Input records:
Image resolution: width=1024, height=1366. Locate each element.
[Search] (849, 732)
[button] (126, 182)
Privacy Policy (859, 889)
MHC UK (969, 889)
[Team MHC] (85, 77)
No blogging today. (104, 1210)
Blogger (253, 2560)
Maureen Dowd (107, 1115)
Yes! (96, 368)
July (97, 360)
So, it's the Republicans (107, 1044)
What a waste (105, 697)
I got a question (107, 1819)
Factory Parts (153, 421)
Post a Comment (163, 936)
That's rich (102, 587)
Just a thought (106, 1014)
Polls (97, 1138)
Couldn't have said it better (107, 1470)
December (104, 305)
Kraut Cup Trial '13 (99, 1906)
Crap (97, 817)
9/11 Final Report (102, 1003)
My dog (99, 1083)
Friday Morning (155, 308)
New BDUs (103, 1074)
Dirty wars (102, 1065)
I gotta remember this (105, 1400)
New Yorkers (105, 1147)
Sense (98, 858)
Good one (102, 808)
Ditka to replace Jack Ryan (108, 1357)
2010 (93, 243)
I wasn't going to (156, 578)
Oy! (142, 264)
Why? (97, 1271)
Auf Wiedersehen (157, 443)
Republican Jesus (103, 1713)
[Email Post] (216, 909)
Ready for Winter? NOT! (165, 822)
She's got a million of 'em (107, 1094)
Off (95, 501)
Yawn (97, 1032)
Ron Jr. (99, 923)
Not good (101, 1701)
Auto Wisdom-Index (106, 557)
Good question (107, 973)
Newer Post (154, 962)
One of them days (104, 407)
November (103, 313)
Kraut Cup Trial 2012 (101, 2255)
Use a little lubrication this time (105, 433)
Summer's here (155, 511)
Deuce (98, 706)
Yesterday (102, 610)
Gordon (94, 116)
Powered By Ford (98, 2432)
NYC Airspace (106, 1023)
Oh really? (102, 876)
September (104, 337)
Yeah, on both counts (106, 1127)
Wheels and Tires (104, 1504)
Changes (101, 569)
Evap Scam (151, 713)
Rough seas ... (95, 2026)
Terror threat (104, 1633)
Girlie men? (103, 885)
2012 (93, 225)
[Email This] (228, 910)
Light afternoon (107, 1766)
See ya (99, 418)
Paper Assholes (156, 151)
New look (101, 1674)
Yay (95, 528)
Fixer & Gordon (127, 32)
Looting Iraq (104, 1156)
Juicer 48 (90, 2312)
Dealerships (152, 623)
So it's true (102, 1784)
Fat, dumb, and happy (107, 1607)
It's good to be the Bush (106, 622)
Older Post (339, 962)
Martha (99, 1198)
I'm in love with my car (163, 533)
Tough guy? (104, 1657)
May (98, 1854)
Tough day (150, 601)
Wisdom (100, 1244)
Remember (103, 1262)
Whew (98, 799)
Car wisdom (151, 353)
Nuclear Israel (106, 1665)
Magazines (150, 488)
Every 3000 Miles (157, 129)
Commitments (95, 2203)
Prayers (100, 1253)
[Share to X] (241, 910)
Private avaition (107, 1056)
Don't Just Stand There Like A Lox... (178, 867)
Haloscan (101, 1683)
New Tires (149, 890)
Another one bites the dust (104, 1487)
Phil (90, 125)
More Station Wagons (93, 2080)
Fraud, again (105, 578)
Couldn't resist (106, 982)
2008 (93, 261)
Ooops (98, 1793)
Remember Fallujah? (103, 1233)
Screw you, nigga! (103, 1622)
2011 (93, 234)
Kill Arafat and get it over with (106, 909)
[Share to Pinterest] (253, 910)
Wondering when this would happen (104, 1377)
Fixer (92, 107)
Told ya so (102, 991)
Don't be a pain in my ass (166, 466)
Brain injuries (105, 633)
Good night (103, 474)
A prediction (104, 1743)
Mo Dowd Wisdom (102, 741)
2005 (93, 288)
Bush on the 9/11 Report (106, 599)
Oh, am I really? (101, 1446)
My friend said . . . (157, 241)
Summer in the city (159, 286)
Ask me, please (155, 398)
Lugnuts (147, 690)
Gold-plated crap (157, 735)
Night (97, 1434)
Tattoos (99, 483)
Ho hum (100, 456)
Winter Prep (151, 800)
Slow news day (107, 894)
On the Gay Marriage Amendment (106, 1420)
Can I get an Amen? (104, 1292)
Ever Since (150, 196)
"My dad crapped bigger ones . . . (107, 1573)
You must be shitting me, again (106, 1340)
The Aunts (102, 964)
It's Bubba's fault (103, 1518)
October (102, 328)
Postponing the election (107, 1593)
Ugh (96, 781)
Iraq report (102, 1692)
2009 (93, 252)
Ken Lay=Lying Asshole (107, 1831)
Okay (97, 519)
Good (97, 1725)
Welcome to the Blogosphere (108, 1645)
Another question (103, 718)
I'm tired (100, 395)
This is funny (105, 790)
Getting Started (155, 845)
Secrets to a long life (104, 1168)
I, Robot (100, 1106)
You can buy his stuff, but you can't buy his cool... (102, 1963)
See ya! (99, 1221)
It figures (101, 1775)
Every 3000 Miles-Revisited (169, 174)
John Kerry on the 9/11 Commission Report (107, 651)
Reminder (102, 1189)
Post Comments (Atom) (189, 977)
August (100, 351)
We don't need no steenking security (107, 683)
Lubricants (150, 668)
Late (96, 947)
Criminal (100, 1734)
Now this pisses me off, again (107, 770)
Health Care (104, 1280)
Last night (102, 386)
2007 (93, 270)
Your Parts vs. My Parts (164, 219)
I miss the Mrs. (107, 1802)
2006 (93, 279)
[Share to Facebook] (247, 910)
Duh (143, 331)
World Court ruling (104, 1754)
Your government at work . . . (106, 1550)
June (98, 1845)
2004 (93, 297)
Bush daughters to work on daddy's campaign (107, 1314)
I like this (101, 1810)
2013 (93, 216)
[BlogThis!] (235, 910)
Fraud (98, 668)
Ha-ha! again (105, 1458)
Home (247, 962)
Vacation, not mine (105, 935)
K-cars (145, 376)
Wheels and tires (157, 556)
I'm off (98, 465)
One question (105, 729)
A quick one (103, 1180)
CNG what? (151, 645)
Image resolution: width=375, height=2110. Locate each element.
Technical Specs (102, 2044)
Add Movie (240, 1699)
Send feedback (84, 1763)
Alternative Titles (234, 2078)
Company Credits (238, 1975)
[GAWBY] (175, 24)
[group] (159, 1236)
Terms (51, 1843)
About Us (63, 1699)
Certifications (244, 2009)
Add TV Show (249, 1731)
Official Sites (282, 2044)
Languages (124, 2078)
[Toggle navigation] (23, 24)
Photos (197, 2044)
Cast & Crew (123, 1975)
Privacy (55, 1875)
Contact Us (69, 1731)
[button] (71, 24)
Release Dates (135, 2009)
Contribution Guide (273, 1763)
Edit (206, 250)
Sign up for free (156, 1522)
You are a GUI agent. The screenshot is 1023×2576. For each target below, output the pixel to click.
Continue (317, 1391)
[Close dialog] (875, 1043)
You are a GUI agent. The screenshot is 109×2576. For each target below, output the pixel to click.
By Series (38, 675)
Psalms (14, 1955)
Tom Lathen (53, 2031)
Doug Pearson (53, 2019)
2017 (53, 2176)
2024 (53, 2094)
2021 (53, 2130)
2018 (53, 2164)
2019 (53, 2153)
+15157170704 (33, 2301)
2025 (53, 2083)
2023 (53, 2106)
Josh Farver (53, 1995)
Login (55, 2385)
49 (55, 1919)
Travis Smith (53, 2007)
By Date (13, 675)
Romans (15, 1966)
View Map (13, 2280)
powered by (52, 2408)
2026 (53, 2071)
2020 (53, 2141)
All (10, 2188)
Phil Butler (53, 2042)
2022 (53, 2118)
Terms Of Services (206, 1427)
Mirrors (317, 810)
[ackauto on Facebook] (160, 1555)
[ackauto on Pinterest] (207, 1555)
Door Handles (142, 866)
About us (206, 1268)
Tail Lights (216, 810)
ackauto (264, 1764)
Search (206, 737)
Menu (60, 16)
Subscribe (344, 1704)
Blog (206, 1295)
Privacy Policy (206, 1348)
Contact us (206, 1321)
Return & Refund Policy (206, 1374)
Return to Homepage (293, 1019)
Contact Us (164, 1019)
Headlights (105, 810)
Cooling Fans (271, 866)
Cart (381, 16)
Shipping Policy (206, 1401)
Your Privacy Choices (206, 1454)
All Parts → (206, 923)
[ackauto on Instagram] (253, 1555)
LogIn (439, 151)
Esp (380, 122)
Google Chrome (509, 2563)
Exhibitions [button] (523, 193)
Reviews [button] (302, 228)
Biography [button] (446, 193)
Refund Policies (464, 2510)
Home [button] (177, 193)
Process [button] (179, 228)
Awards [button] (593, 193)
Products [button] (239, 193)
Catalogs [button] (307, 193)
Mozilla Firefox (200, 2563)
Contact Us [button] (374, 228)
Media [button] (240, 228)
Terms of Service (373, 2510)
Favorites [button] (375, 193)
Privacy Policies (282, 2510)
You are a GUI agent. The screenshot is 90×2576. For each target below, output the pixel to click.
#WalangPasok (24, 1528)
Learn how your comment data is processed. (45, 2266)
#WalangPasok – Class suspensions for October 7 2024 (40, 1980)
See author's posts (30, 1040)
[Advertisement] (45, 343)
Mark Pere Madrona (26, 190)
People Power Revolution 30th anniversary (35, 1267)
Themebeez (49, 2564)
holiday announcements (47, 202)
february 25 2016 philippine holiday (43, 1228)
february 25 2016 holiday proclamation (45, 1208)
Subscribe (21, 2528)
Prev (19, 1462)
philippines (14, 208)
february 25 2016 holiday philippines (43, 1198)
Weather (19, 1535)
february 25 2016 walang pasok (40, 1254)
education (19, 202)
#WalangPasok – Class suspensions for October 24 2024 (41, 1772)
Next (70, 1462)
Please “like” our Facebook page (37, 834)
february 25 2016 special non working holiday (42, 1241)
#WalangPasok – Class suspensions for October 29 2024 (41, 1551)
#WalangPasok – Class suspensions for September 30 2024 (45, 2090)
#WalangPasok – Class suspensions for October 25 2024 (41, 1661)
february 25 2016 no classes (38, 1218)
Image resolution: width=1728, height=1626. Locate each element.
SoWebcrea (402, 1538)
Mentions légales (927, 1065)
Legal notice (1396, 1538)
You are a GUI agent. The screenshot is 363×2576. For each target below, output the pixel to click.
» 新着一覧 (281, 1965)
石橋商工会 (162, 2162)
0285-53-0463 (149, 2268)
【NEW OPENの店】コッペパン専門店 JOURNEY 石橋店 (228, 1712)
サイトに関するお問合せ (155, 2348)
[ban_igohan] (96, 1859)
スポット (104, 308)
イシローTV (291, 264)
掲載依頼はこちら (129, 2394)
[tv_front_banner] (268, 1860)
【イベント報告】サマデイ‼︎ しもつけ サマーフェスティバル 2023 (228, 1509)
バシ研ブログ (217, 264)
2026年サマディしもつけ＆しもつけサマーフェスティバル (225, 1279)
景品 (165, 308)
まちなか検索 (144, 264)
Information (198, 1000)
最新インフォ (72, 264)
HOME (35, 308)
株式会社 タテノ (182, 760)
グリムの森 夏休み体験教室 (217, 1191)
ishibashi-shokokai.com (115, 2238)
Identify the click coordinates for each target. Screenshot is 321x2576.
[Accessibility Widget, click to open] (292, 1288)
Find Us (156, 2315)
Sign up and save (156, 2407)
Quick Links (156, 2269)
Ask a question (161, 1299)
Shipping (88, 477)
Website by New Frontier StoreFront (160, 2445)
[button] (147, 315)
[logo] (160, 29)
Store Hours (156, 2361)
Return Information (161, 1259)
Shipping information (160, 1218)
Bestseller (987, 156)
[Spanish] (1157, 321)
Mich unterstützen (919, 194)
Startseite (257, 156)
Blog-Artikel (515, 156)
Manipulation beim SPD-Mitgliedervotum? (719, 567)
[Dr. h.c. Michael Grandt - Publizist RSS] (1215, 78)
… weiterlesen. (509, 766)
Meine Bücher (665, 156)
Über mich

What to do: Out of the data above, transcribe exactly and only the lines starting with the line that has "I, Robot (100, 1106)" and going on through the line that has "[Close dialog] (875, 1043)", both included.

Final answer:
I, Robot (100, 1106)
You can buy his stuff, but you can't buy his cool... (102, 1963)
See ya! (99, 1221)
It figures (101, 1775)
Every 3000 Miles-Revisited (169, 174)
John Kerry on the 9/11 Commission Report (107, 651)
Reminder (102, 1189)
Post Comments (Atom) (189, 977)
August (100, 351)
We don't need no steenking security (107, 683)
Lubricants (150, 668)
Late (96, 947)
Criminal (100, 1734)
Now this pisses me off, again (107, 770)
Health Care (104, 1280)
Last night (102, 386)
2007 (93, 270)
Your Parts vs. My Parts (164, 219)
I miss the Mrs. (107, 1802)
2006 (93, 279)
[Share to Facebook] (247, 910)
Duh (143, 331)
World Court ruling (104, 1754)
Your government at work . . . (106, 1550)
June (98, 1845)
2004 (93, 297)
Bush daughters to work on daddy's campaign (107, 1314)
I like this (101, 1810)
2013 (93, 216)
[BlogThis!] (235, 910)
Fraud (98, 668)
Ha-ha! again (105, 1458)
Home (247, 962)
Vacation, not mine (105, 935)
K-cars (145, 376)
Wheels and tires (157, 556)
I'm off (98, 465)
One question (105, 729)
A quick one (103, 1180)
CNG what? (151, 645)
Image resolution: width=375, height=2110. Locate each element.
Technical Specs (102, 2044)
Add Movie (240, 1699)
Send feedback (84, 1763)
Alternative Titles (234, 2078)
Company Credits (238, 1975)
[GAWBY] (175, 24)
[group] (159, 1236)
Terms (51, 1843)
About Us (63, 1699)
Certifications (244, 2009)
Add TV Show (249, 1731)
Official Sites (282, 2044)
Languages (124, 2078)
[Toggle navigation] (23, 24)
Photos (197, 2044)
Cast & Crew (123, 1975)
Privacy (55, 1875)
Contact Us (69, 1731)
[button] (71, 24)
Release Dates (135, 2009)
Contribution Guide (273, 1763)
Edit (206, 250)
Sign up for free (156, 1522)
You are a GUI agent. The screenshot is 1023×2576. For each target below, output the pixel to click.
Continue (317, 1391)
[Close dialog] (875, 1043)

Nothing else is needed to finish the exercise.